- **PROBLEM**: Print, exactly as they stand, the lines from the start of the listing to the line containing "has width=605, height=552.", inclusive.
────────
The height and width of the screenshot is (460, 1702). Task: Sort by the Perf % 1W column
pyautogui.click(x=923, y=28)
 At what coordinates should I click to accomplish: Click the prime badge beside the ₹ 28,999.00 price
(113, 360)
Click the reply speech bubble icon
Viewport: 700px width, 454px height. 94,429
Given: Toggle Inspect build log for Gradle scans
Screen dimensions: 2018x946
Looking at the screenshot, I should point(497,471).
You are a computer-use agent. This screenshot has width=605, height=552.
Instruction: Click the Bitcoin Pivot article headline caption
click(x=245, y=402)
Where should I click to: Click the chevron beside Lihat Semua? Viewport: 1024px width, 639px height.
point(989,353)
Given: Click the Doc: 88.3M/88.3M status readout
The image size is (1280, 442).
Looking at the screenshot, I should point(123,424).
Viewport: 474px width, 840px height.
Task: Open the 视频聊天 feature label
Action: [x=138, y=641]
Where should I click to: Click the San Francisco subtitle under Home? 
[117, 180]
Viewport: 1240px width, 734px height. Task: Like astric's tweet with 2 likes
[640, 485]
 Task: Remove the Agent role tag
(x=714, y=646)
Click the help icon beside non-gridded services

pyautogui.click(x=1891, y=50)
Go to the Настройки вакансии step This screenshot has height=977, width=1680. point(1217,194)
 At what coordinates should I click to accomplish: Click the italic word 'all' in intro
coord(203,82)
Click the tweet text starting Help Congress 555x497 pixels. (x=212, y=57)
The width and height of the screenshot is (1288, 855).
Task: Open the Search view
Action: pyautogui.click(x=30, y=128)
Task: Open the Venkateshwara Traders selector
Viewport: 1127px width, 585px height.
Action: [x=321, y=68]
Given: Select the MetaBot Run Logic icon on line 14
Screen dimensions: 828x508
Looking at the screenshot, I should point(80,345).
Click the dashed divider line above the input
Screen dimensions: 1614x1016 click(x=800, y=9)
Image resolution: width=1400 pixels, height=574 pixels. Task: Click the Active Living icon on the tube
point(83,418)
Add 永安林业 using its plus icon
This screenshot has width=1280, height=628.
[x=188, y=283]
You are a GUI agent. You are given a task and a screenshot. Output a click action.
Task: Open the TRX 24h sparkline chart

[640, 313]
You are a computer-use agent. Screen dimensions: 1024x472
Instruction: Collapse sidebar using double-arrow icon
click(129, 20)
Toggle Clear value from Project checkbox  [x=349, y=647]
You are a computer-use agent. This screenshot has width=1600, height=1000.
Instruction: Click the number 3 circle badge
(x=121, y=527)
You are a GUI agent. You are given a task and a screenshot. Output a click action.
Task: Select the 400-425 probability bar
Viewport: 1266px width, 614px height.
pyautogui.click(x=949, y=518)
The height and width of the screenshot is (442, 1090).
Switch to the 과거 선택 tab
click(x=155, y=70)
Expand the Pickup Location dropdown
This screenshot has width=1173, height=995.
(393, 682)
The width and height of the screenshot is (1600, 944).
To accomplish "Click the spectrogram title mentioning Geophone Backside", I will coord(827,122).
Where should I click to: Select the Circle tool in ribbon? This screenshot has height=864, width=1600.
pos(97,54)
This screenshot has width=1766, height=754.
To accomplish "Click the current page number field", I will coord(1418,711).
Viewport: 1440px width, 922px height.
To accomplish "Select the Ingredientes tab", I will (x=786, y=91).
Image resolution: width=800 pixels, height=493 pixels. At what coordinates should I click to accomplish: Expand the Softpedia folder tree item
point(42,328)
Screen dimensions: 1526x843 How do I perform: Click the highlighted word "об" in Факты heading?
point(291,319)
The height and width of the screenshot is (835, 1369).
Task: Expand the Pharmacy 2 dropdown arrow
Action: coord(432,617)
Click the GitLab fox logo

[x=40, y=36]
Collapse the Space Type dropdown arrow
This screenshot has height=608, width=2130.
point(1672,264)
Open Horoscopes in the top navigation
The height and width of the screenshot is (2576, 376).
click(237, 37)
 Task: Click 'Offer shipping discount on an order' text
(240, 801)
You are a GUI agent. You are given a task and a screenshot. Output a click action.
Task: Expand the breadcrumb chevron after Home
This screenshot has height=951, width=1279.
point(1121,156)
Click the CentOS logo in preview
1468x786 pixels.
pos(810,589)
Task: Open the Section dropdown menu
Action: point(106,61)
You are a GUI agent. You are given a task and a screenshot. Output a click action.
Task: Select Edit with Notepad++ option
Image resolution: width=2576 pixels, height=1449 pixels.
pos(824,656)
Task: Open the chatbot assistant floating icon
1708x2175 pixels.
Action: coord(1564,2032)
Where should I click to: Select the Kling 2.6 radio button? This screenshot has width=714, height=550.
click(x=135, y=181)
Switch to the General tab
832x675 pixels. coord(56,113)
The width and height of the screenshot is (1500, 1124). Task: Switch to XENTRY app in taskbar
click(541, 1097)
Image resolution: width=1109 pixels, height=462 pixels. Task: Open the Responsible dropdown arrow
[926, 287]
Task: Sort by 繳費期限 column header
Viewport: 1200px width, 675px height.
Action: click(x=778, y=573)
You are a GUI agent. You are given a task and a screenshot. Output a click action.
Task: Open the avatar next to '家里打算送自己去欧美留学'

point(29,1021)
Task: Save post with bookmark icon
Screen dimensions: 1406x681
────────
- **SOLUTION TO THE PROBLEM**:
The height and width of the screenshot is (460, 1702). Task: Sort by the Perf % 1W column
pyautogui.click(x=923, y=28)
 At what coordinates should I click to accomplish: Click the prime badge beside the ₹ 28,999.00 price
(113, 360)
Click the reply speech bubble icon
Viewport: 700px width, 454px height. 94,429
Given: Toggle Inspect build log for Gradle scans
Screen dimensions: 2018x946
Looking at the screenshot, I should point(497,471).
You are a computer-use agent. This screenshot has width=605, height=552.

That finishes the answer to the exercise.